QE - Ended. There were no shocks here and, considering the dual mandate commendatory above, any thoughts the market may have had that Jamie Bullard’s recent comments would come to fruition were shot down immediately. The question now is whether after six years, three QEs and US$4 trillion, has it worked? Equity markets would suggest it has but what are the longer-lasting effects? The jury is out on that one, particularly as central bank theory 101 states that easy policy will create inflation – this was Kocherlakota’s point.

‘Considerable Time’ – This remained, and was not changed in any significant manner. Language around ‘data-dependency’ mirrored that of the statements coming from Chairperson Yellen’s past statements. There was no mention of global growth fears or market volatility.

The most interesting development here was the movements in the bond market. Front-end rates moved solidly higher. US two-year bonds added five basis points in their tenth biggest intraday move since 2009. There has also been a shift in the swaps markets as they’ve sharpened their belief rates will move higher in the second quarter of next year. This is all hawkish in the short term and something for equity markets to ponder.

Ahead of the Australian open

Trade in the ASX yesterday was very interesting. There was a third rejection of the 61.8% retracement of the recent pullback, enforcing my view the ASX is probably range bound between 5350 and 5500 for the next six to eight weeks as banks turn ex-dividend and the AUD comes back into play.
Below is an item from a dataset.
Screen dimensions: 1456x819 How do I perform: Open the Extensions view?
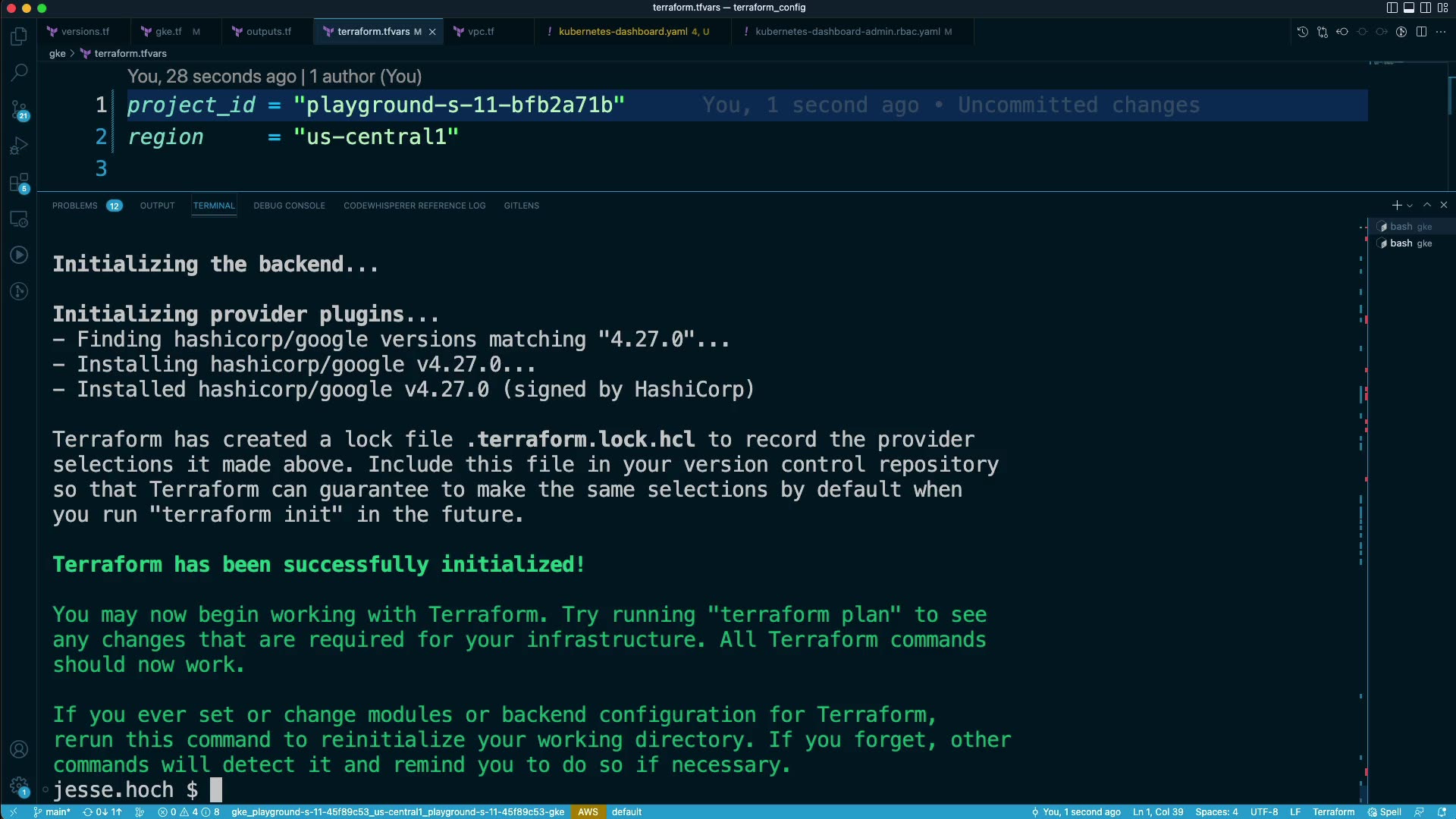(19, 183)
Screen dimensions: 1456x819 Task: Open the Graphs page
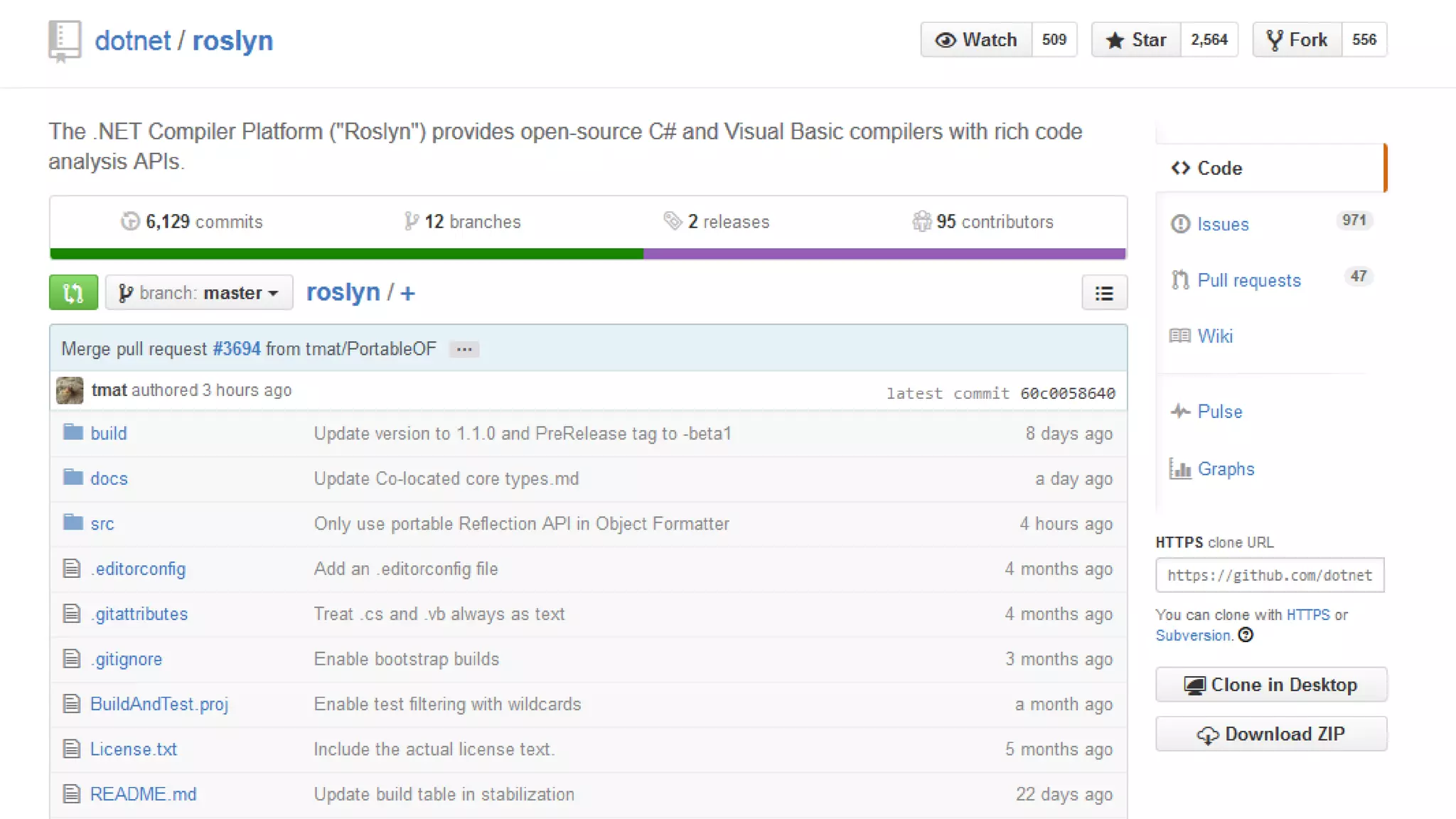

We’re currently calling the ASX 200 down seven points to 5440. Considering commodities were mixed and NAB is releasing pre-known data, there isn’t any major driver, leaving the ASX to ponder how a full day’s trade in the US will react to the Fed numbers. The USD is likely to turn to the winners circle over the coming week after having a breather. AUD, EUR and JPY are likely to see selling. Equity-wise, we may see a further rejection of the 61.8% retracement.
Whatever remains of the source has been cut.